**Goal of the exercise:** Each entry that follows is to be retyped exactly. Pictures do not belong in the copy.

•••••

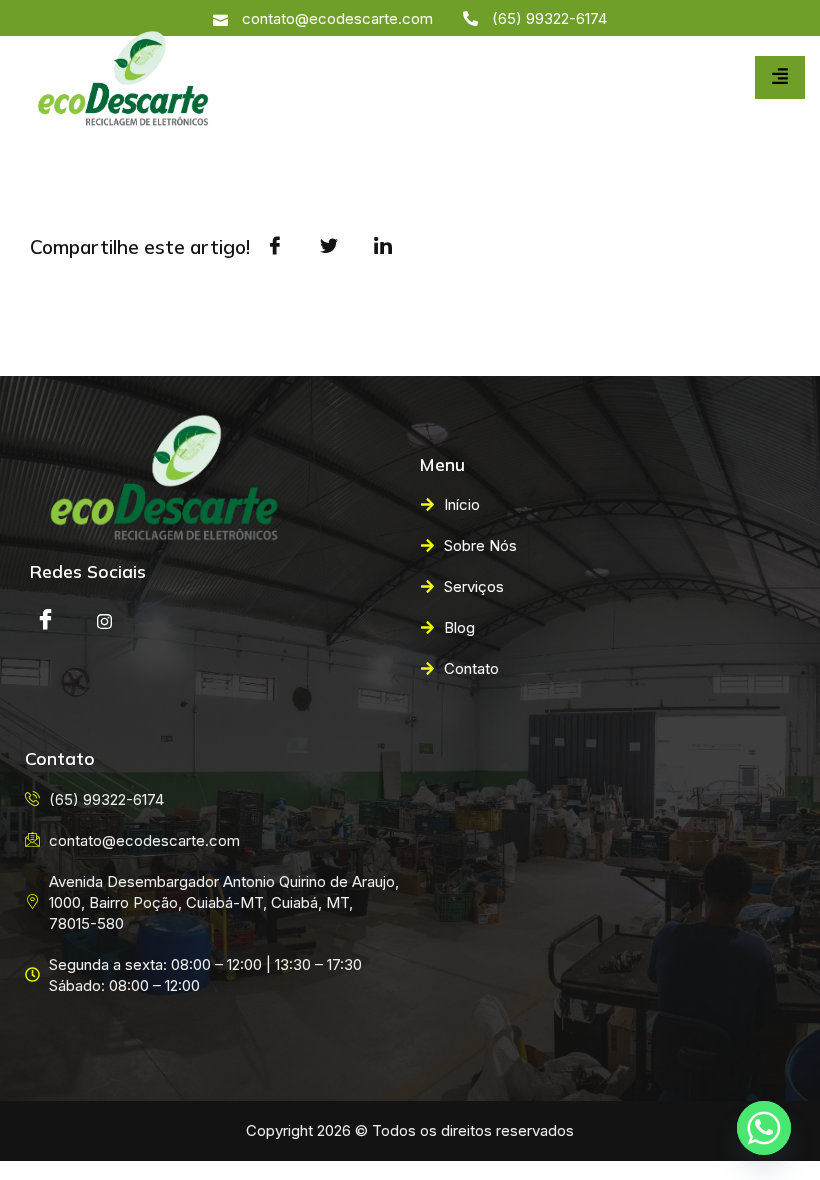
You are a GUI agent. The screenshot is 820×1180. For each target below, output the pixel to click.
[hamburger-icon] (780, 78)
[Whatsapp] (764, 1128)
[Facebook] (45, 621)
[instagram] (104, 621)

•••••

**Exercise output:**
You are a GUI agent. The screenshot is 820×1180. For each target below, output the pixel to click.
[hamburger-icon] (780, 78)
[Whatsapp] (764, 1128)
[Facebook] (45, 621)
[instagram] (104, 621)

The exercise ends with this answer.